Toen ik terugkwam van de douche zag ik aan onze steiger ‘Zoef’ de boot van ons lijfblad Zeilen liggen. Op de steiger bleek dat ze een bootmansstoeltje nodig hadden om iets in de mast te repareren. Daar kon ik ze aan helpen. Ondertussen hoorde ik dat deze redacteuren bezig waren met een reportage. Ze zouden naar Vlieland gaan en vandaar in een keer buitenom naar Delfzijl. We zullen het artikel over een paar maanden vast lezen. Toen we later nog een foto van hun boot wilden maken bleken ze al weer ‘Zoef’ vertrokken.

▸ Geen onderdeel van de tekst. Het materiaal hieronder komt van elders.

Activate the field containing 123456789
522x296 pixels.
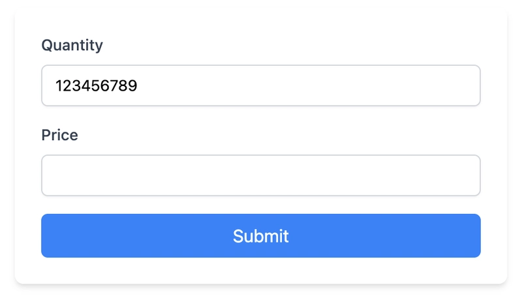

Wij gingen koffie met oranje koek nuttigen in Hotel restaurant Zeezicht met uitzicht op de Oude Buitenhaven. Joost ging daarna naar AH om onze voorraden bij te vullen. Terug op de boot lees ik mijn boek uit. Joost maakt vaarplannen voor de komende dagen. Morgen naar Texel. Maar zouden we vandaar ook over zee naar IJmuiden kunnen varen? Dat hangt vooral van de wind af. We gaan het zien.
Parallel aan de Noorderhaven ligt de enige winkelstraat van Harlingen. We hebben verschillende wensen van heel diverse aard, waarvoor we toch in deze ene straat terecht kunnen. Ik wil een sweater kopen, dat is even zoeken, want ik vind veel niet leuk, ook degene niet die Joost wel leuk vind. En dan vindt hij opeens een Gaastra jas fors afgeprijsd en precies passend bij zijn Gaastra trui.
Uiteindelijk slaag ik toch ook. Het is behoorlijke koud, een groot verschil met gisteren. We zijn steeds blij als we weer een winkel in kunnen. De boekhandel is een volgende warme stop. Heerlijk daar rondneuzen. Wat worden er toch veel boeken geschreven, denk ik dan. Wie schrijft blijft, maar een boek is vaak maar een zeer korte tijd een hit. Ik koop het vandaag verschenen Alkibiades van Ilja Leonard Pfeiffer. Hij hoopt wel een grote roman geschreven te hebben die wat langer meegaat. De krant beloofde 1000 pagina’s. Ik weet niet of de journalist al een exemplaar in mocht zien. Het zijn namelijk slechts 772 pagina’s. De laatste 171 zijn vermeldingen van bronnen en namenlijsten enz. Zou hij dat allemaal echt gelezen hebben? Zijn vorige boek Grand Hotel Europa las goed, dus ik ben benieuwd of ik ook hier doorheen ga komen. Joost kocht ook een dik boek en een dunne. Mochten we ergens vastlopen dan vermaken we ons wel.
Bij de Blokker kopen we nog wat handige dingen voor op de boot zoals opscheplepels en een ‘bootföhn’. Voor mijn haar wel te verstaan. Maar fijn om dat soort dingen niet steeds te hoeven inpakken. We kunnen wel zeggen dat we de Harlingse middenstand goed hebben bedeeld.
We hoeven maar 1 straatje door om met al onze spullen weer op onze boot te komen en van het bunkeren uit te rusten. We hebben voor de avond in een luxe restaurant gereserveerd genaamd:’t Havenmantsje. Ook weer met uitzicht op de Oude Buitenhaven. We nemen er een 6 gangen verrassingsmenu. Sommige gerechten zijn plaatjes! Het is heerlijk, maar ook best veel. Over bunkeren gesproken!
Als we eenmaal buiten staan zien we op het restaurant een gedicht geprojecteerd.
Ik geloof niet dat de dichter van de zee houdt. Of begrijp ik hem verkeerd?
Eenmaal op de boot kunnen we geen pap meer zeggen. In stilte schrijf ik nog dit blog.